As her behaviour becomes increasingly unreasonable, The Maid becomes something of a psychological thriller laced with a healthy dose of black comedy. Silva's beautifully structured screenplay zags when you expect it to zig, and he develops a riveting sense of tension as Raquel engages in an absurd battle of wills with a succession of maids. Even as the film strays into more outlandishly comic territory – like Raquel hiding a cat in a drawer, or the second new maid Sonia (Anita Reeves) being reduced to clambering over the rooftops – Silva makes sure it all develops in a natural fashion and that it remains rooted in a believable sense of humanity. Perhaps Silva's prime skills as a filmmaker lie in his writing rather than his directing, as The Maid is shot in a drab and sometimes clumsy fashion, but he does enough to wring plenty of mileage out of his script, and he draws superb performances from his actors.

Above all, the central performance from Catalina Saavedra is an astonishing piece of work. It's a brilliantly complex portrayal, simultaneously fearsome and funny, and as the film progresses she allows us to see behind the character's gruff exterior to examine the root cause of her extreme behaviour. Having spent two decades living and working with this family, Raquel has nobody else in her life and she has become emotionally stunted through her lack of experience of the outside world. When her role as the Valdez family's maid is threatened she fears she's about to lose everything, so she reacts in the only way she knows how, fighting tooth and nail to scare off any competitors. Even as Raquel burns with vindictive intent, however, Saavedra finds room for moments of tenderness in her performance; she really does love this family, she just has an unusual way of showing it.

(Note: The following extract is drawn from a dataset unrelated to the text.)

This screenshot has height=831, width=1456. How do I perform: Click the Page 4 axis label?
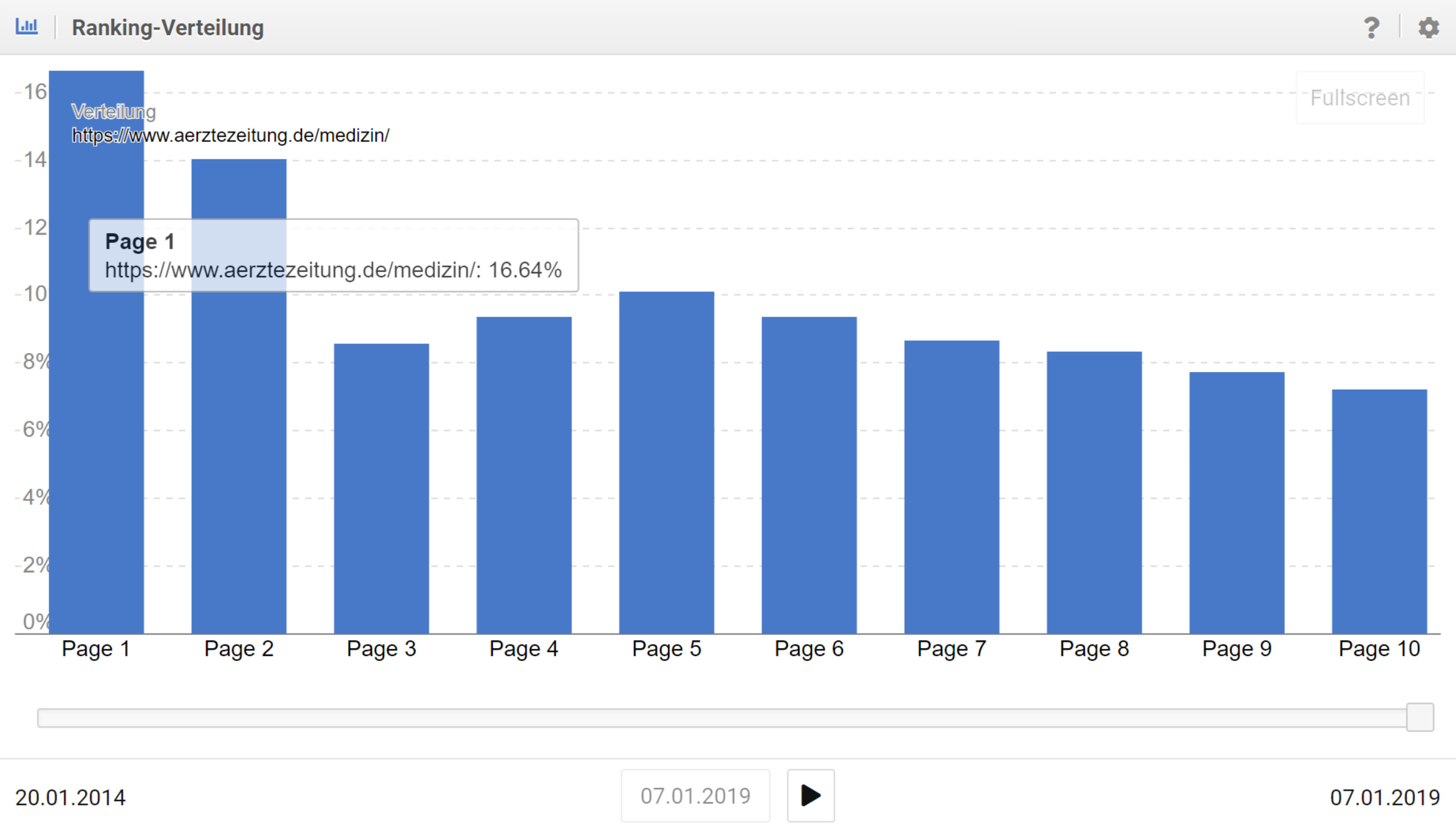(x=524, y=649)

That's why the final section of the film is so satisfying. When Pilar tries for the third time to find an assistant who Raquel can work alongside she hits the jackpot with Lucy (the brilliant Mariana Loyola), a young maid who stands her ground against Raquel's aggressive tactics. Lucy's no-nonsense approach and her determination to connect with Raquel gives the older maid an opportunity to develop a real friendship for the first time in many years, and when she finally allows her grumpy visage to relax into an uneasy smile, there's a genuine sense of revelation. The Maid takes us on a real journey with Raquel, who, thanks to Silva's perceptive writing and Saavedra's extraordinary display, is one of the year's most intriguing and entertaining screen characters. When we finally leave her, striding purposefully towards the camera, it feels like we've witnessed nothing less than a woman reborn.